Dynasty owners don’t have a short memory and anyone who drafted Adams originally may still have that sour taste in their mouth from his first few years in the league. Last season was the first time he eclipsed 500 yards but he still has yet to reach the 1000 yard marker. His 12 TD’s last year was 4x as many as he has had his entire career prior and his career yards per game is a tiny 42.8. Adams has never come close to 100 targets (with 75 being the most in 2016) and he has yet to play a full 16 game schedule.
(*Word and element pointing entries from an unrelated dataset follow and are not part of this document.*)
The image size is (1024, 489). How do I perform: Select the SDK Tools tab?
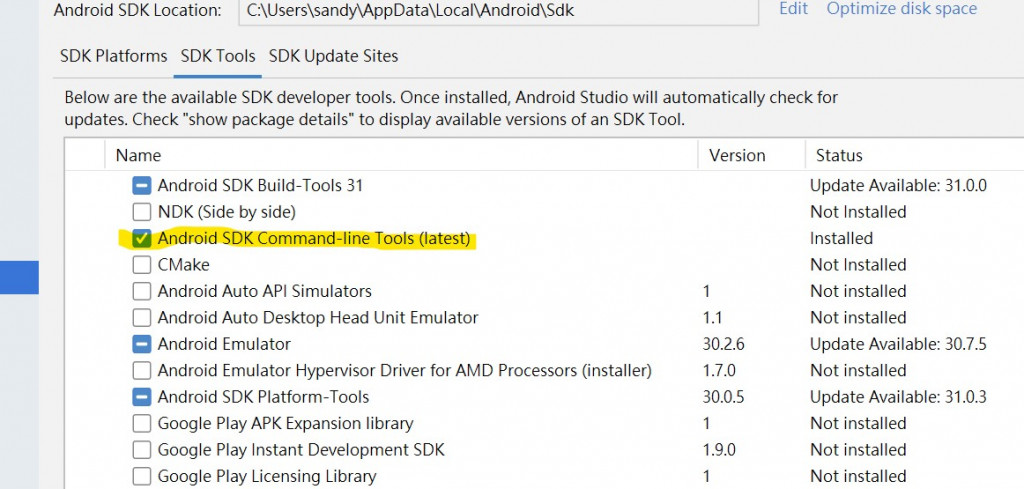click(218, 56)
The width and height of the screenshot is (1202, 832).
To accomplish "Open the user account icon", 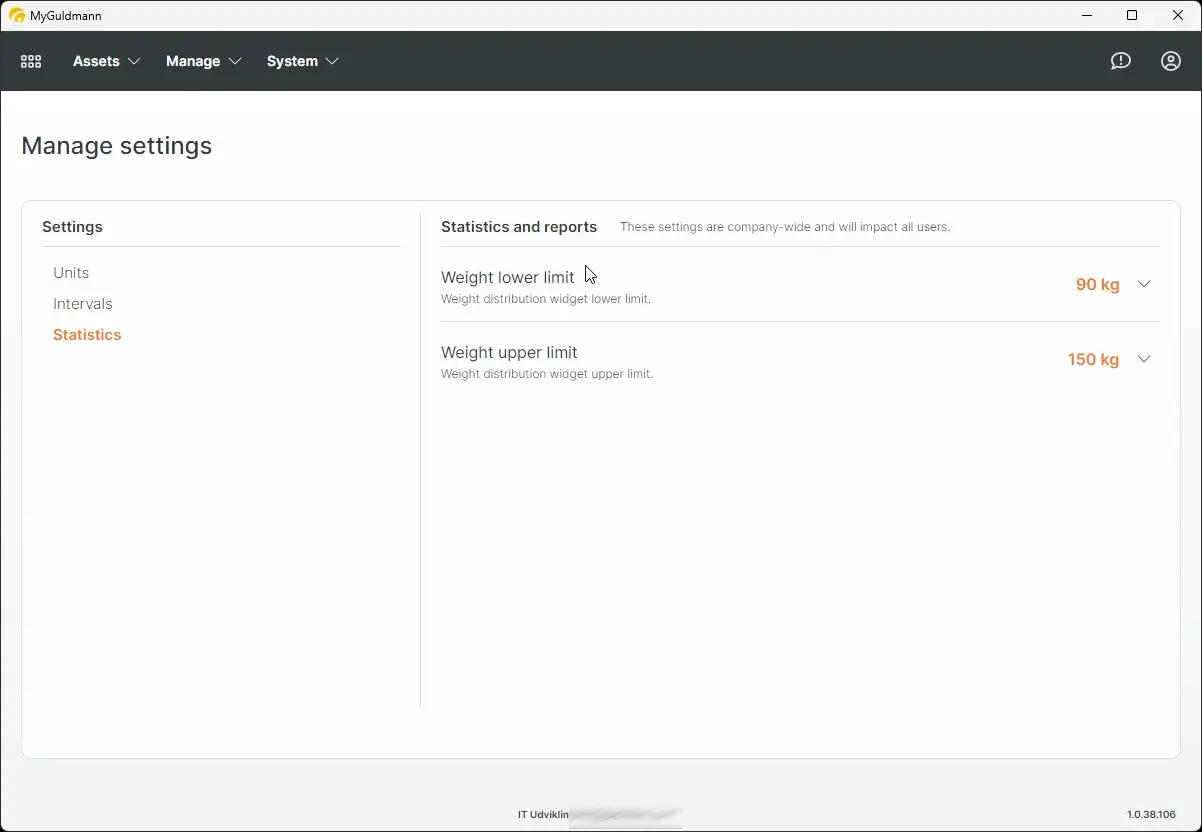I will tap(1170, 61).
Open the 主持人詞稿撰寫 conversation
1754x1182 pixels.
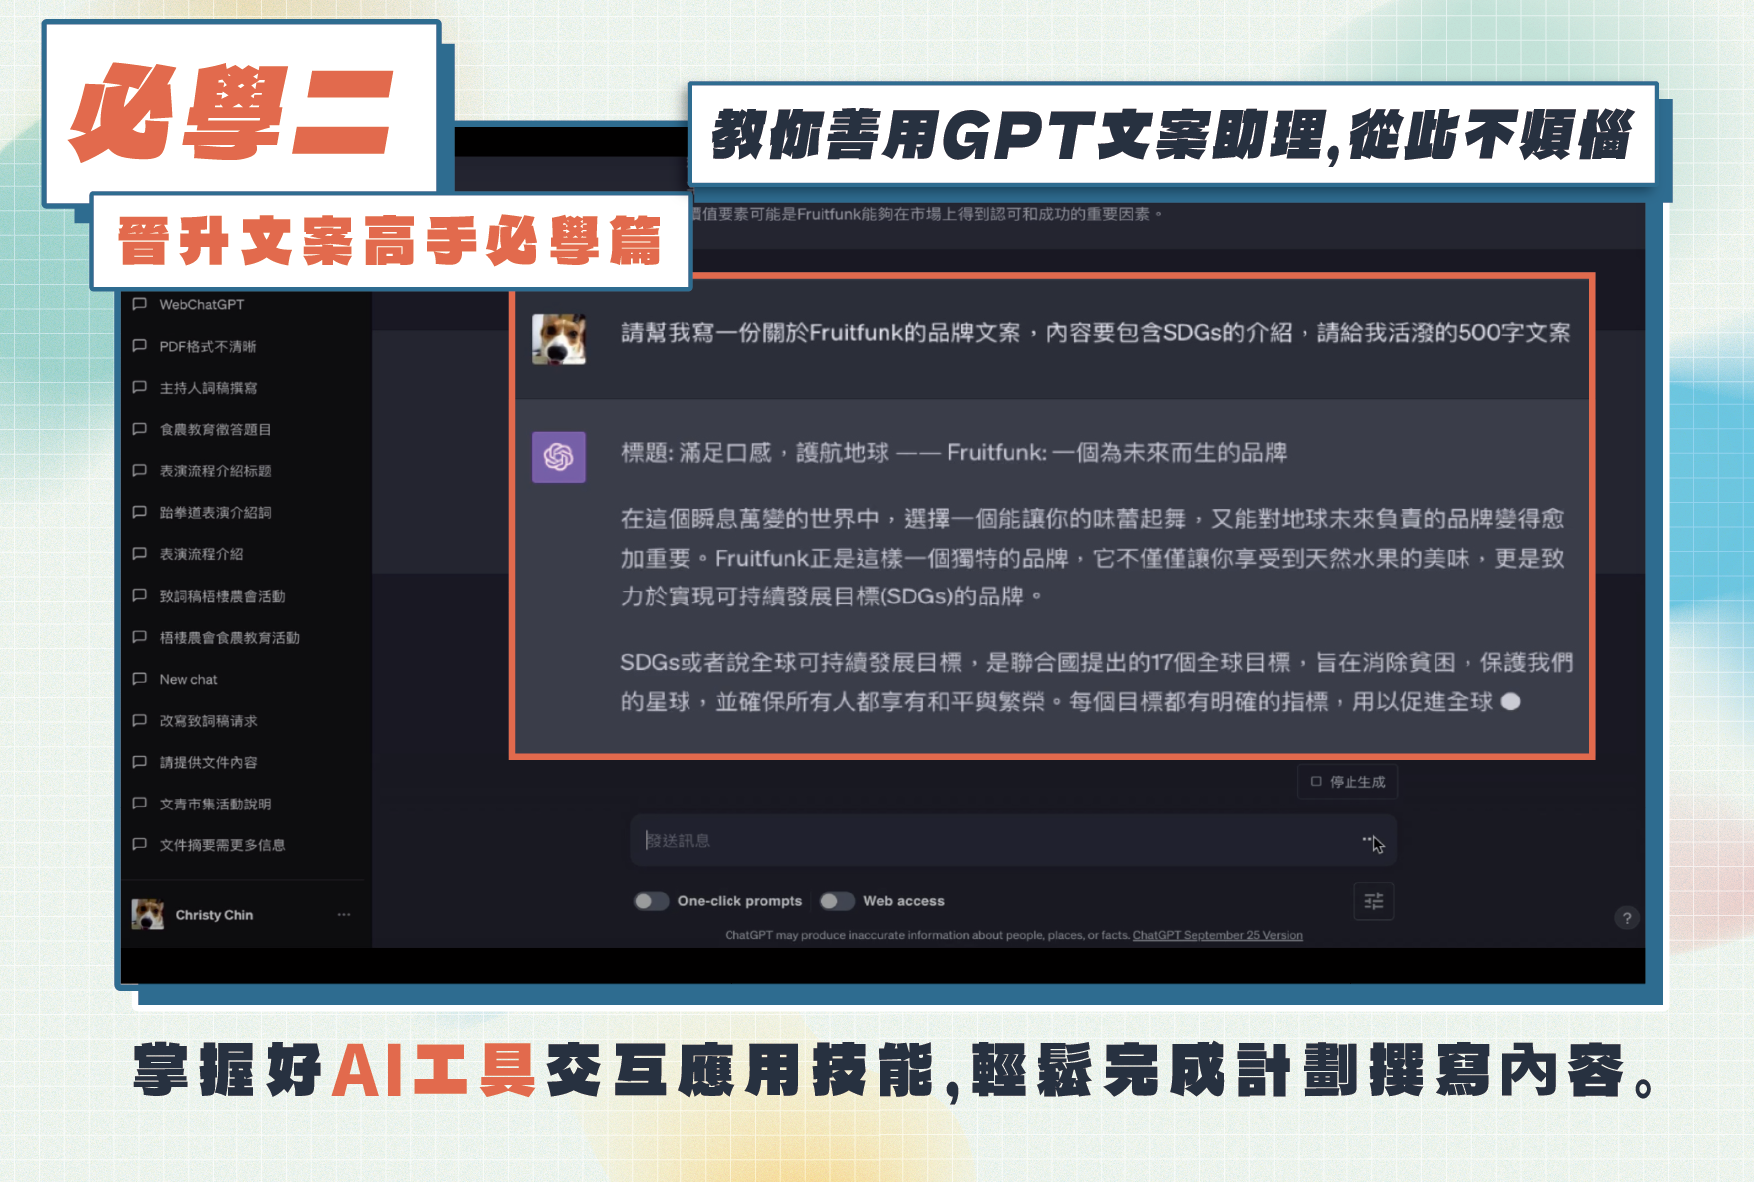[x=208, y=388]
Adams scored TD’s last year at an insane rate, so insane that its very likely that it is completely unsustainable especially with so many weapons on the field at once for Green Bay. According to PFF, Only one player has ever duplicated a 50+ target season with a 10% TD rate and that was Gronk in 2011 and 2012. I am not ready to put Davante Adams in the same category as Gronk… Not yet. The Packers seriously addressed the RB situation during the draft so we have to assume that Rodgers passing production is going to decline. The packers ranked in the top 5 of the NFL in passing plays and A-Rod was 4th in passing attempts. I expect both of these numbers to decline which causes concern for Adams production.

The Verdict.

Maybe it’s because of the time of the year with the draft fresh in our mind, but I think the 40.8 ADP for Mike Williams is way too expensive, especially when compared to Adams 6 picks later. Adams has a better situation, a clearer path, a better QB and I personally think just a better option than Williams regardless of ADP. Mike Williams will be a very good Wide Receiver and he will continue to find his ADP within the top 50 but I think Adams is going to see his draft stock rise to the ranks of the 2nd round of startups. If I am in a rookie draft and Mike Williams falls to me at 1.06, I’m offering that pick to the Adams owner 10 times out of 10.